No matter the depths of darkness, God’s light is brighter still.
And then I lean against the window and see how the light floods everything, reflecting Hope wherever it shines.
I absolutely LOVE this, friend! Took my breath away when reading about praying for ISIS members to become modern day Pauls, what an awesome perspective!
Thanks dear one. I’ve heard that perspective here and there the last few days, and it moves me every time. Love you girl!
Kristen, I think you’re loving the unlovely whenever you pray that they’ll become Pauls and not persecutors – what a great prayer, and a lovely post; I enjoyed reading about your dad.
Thank you, Sarah.
Leigh Ann says
What a blessing that you have such a wonderful dad who loves you. I can see you treasure every moment with him.
Oh, Kristin. My sweet Daddy suffers from Parkinson’s Disease, and I watch as it steals bits and pieces of him. But then he will wink at me and for just a tiny second he is still 6 feet tall with a determined stride, skipping a step as he heads to the pulpit to preach in a strong voice on Sunday morning. Just for a split second. That glimpse of my Daddy reminds me that he will be restored to his new self someday. On hard days…at home, with my parents, at work, in the world…Hope is the only thing we have.

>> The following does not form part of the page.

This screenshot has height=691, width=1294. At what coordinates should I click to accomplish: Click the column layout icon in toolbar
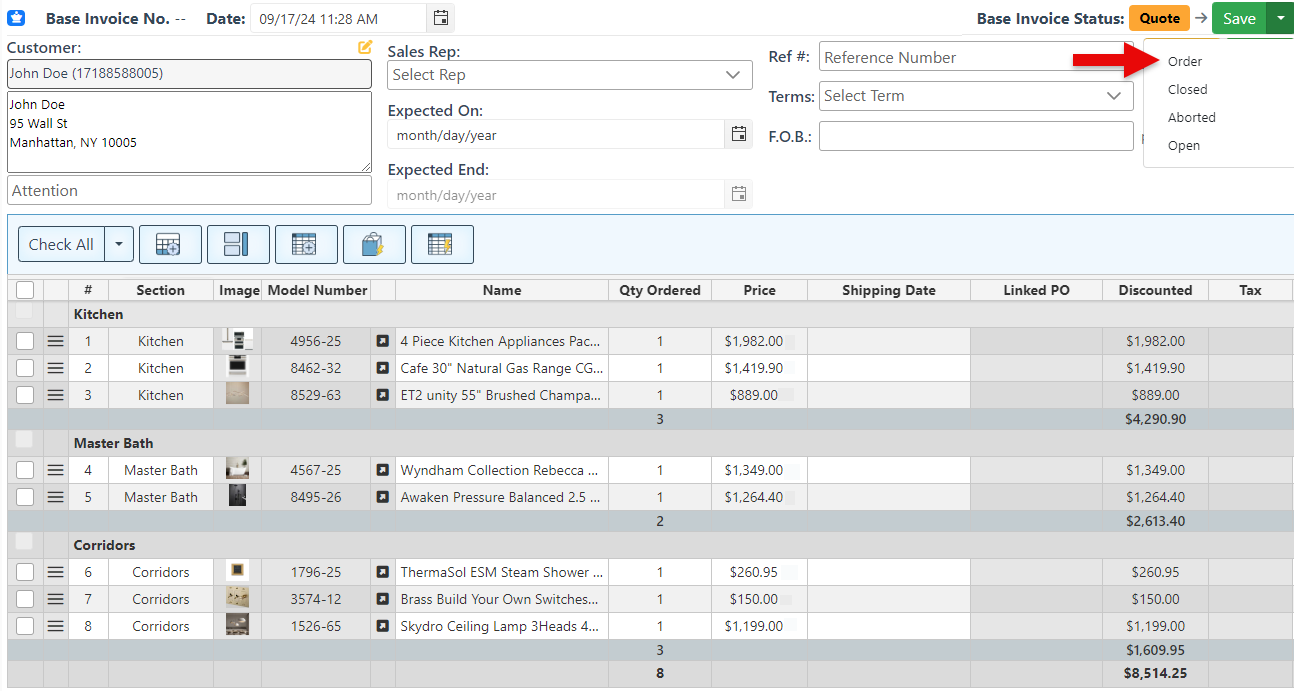(x=238, y=244)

Thank you for such a thoughtful post.
“That glimpse of my Daddy reminds me that he will be restored to his new self someday.” ~Yes and amen, Mollianne. Much love to you and your family.
Stacey Thacker says
I’ve wrestled more with hope this past year than ever before. I assure it can take whatever you toss at it. It absolutely does not disappoint and it is anchored in heaven.
Praying for you. And for your daddy.
Stacey, I can’t tell you how much I’ve thought of you these last few weeks. Thank you for your own hope-filled words…they are a gift to my heart and soul. Love you friend.
Susan G. says
Bless you Kristen, and bless your daddy. Thanks for sharing your story today. It certainly resonates with me. My mom is 86 soon and ‘fading’ slightly as well, even though we had a good visit and hearty laugh my last phone call. 🙂 Thanks for the encouraging words as well, on this ‘dark’ world, and reminding us all that God IS our Light in all the ‘darkness’. And He will always prevail!
Wow, can I see your Daddy in you! Your earthly Daddy and your Heavenly one 🙂
Your words ALWAYS strike a chord with me, girl…one day, whether here or in Heaven, I’m gonna HUG that neck of yours!
Beth Williams says
I’m right there with you on the daddy thing. Treasure the good moments the memories he has, etc. My dad moved into assisted living last January. Everything started out just fine then he had medication issues, falls, Etc. that landed him in hospital ER 4 times. He has dementia, sundowners, OCD, paranoia. With new medication added he has become more confused and unsteady on his feet. I can see him slowly slipping away. It hurts to know that any time now I will be parentless.
I visit him at least once a week and call often. Praying he can go peacefully like mom did almost 6 years ago. Gosh I miss her.
Lately I’ve done a lot of looking out windows. Just looking for a glimpse of hope!!
Beautifully written. I stand and stare out the window often and wonder how I can enter into the hope I see out there. I loved out you worded this even in the midst of the ugly things that happen in the world somehow you made it so beautiful.
This was encouraging to me today. Thank you! I have been pondering the big problems of the world in my mind recently and it leaves me discouraged.. but also seeing more clearly that without Jesus we have no hope.